▶ [EXCERPTED PASSAGE]

Doctors will be able to hold patient consultations using online technologies as part of plans to revolutionise the delivery of health services, the medical director of the NHS has said.

Professor Sir Bruce Keogh said that IT will “completely change the way we deliver medicine” making access to GPs at any time a reality and giving patients the ability to talk to specialists anywhere in the country.

Sir Bruce told the Times newspaper he was looking at using online services such as Skype to make the NHS more convenient for users.

“I am looking at how we can put levers into the system to encourage doctors to do online consultations,” he said.

“Once you have online consultations, it breaks down geographical boundaries. It opens up the spectre of 24/7 access.”

Sir Bruce said that the health service had a long way to go before it caught up with the technological progress of recent decades, arguing that the service had to change to make use of new technology.

Doctors leaders and patient groups warned the internet should not become a means to cut access to GPs or transfer out-of-hours care to overseas call centres, but admitted budget cuts could force the NHS to rethink the way services are provided.

Patients Association chief executive Katherine Murphy told the Times that patients would “embrace” the proposals “in the right setting”.

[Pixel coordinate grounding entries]
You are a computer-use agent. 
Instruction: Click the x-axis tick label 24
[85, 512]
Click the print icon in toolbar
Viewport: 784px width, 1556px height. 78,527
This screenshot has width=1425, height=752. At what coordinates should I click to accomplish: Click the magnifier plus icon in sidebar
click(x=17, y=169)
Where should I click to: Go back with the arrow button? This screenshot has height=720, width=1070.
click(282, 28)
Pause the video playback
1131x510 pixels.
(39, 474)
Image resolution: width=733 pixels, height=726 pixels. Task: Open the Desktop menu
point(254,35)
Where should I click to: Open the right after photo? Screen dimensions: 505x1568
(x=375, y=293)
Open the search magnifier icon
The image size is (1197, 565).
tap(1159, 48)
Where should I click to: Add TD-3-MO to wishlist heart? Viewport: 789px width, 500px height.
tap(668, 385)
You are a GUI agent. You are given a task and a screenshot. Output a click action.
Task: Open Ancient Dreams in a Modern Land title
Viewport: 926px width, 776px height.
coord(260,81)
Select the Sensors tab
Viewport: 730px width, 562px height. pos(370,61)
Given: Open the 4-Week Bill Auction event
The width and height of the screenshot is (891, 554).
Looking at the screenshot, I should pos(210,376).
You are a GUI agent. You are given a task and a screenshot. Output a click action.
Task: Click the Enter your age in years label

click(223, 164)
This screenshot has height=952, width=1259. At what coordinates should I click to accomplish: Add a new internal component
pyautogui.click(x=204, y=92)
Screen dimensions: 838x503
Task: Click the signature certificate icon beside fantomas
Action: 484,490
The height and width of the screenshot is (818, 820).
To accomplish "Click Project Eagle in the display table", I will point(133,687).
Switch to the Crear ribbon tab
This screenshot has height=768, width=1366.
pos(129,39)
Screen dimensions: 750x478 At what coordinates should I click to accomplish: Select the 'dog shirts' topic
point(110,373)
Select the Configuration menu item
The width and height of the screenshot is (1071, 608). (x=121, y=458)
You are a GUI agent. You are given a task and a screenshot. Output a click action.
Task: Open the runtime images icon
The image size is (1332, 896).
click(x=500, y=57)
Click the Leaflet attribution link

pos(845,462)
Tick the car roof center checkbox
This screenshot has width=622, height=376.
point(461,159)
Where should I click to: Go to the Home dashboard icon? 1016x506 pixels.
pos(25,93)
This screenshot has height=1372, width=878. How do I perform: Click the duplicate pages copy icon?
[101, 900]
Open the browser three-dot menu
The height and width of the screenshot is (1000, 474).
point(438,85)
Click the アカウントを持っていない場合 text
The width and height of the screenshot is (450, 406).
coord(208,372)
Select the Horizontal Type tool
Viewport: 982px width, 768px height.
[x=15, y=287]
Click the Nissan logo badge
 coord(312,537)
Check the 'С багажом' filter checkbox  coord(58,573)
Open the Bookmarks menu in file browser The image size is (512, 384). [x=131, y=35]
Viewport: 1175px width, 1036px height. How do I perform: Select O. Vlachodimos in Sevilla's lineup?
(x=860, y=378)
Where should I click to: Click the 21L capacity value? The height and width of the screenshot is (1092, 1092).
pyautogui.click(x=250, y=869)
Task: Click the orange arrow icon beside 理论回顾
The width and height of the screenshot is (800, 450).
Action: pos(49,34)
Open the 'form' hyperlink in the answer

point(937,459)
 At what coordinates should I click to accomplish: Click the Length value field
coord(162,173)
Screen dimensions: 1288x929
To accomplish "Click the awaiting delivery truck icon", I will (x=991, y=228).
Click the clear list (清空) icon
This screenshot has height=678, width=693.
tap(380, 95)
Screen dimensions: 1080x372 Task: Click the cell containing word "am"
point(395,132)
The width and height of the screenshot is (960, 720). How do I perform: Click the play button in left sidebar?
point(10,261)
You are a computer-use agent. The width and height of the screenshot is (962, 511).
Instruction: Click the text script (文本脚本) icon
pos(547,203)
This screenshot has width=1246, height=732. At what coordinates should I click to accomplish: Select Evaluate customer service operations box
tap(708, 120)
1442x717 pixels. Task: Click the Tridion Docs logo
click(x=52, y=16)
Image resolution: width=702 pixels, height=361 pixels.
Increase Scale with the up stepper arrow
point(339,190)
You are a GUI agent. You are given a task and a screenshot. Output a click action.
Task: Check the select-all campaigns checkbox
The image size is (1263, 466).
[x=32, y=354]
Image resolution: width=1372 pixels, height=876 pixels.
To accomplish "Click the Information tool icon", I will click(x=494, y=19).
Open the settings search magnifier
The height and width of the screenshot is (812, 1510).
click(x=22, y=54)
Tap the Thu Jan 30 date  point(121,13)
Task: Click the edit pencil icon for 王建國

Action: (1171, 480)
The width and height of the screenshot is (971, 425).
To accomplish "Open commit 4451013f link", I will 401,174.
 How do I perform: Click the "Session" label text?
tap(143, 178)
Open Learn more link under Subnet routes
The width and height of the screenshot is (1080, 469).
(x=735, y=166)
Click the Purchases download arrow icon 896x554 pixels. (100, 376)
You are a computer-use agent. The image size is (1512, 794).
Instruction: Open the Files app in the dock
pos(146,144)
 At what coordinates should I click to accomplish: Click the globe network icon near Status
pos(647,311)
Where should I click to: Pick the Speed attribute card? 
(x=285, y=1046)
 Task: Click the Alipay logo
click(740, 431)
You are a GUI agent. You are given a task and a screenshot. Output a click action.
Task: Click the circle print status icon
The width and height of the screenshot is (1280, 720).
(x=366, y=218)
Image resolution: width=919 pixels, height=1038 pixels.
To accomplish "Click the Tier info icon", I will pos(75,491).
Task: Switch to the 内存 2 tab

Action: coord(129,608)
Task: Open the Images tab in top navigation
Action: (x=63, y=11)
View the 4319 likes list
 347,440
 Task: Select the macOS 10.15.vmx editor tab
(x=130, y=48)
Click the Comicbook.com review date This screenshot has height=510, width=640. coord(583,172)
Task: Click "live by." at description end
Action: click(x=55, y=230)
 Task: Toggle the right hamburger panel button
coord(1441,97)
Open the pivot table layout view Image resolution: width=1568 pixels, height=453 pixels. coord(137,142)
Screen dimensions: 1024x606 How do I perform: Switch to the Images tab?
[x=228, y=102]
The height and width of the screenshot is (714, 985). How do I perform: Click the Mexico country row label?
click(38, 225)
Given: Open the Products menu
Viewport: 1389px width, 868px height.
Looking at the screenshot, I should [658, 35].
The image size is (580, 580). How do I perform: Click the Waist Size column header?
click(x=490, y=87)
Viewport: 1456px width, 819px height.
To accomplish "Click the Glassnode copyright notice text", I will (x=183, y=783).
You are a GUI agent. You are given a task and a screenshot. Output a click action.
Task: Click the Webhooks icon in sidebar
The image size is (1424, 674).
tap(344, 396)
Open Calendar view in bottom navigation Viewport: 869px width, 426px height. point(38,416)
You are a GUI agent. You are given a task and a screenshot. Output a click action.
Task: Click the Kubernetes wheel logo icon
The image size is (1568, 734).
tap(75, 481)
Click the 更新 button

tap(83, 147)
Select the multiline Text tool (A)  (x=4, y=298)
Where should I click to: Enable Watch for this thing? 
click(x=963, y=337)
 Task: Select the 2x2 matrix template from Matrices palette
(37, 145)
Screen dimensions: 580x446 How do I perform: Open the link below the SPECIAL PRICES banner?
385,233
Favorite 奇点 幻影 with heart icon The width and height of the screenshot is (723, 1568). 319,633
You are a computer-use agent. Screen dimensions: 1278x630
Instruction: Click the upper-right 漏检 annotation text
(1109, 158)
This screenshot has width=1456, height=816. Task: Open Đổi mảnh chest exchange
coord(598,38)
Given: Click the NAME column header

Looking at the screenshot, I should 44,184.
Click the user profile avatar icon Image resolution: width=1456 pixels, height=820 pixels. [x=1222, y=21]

▶ [ASSIGNED TASK] Please explain in one to three sentences, drawing on the article about NHS online consultations, why Sir Bruce Keogh said he was looking at online services such as Skype.

▶ [EXERCISE OUTPUT] He was looking at online services such as Skype to make the NHS more convenient for users. In his view, online consultations break down geographical boundaries and open up the prospect of 24/7 access.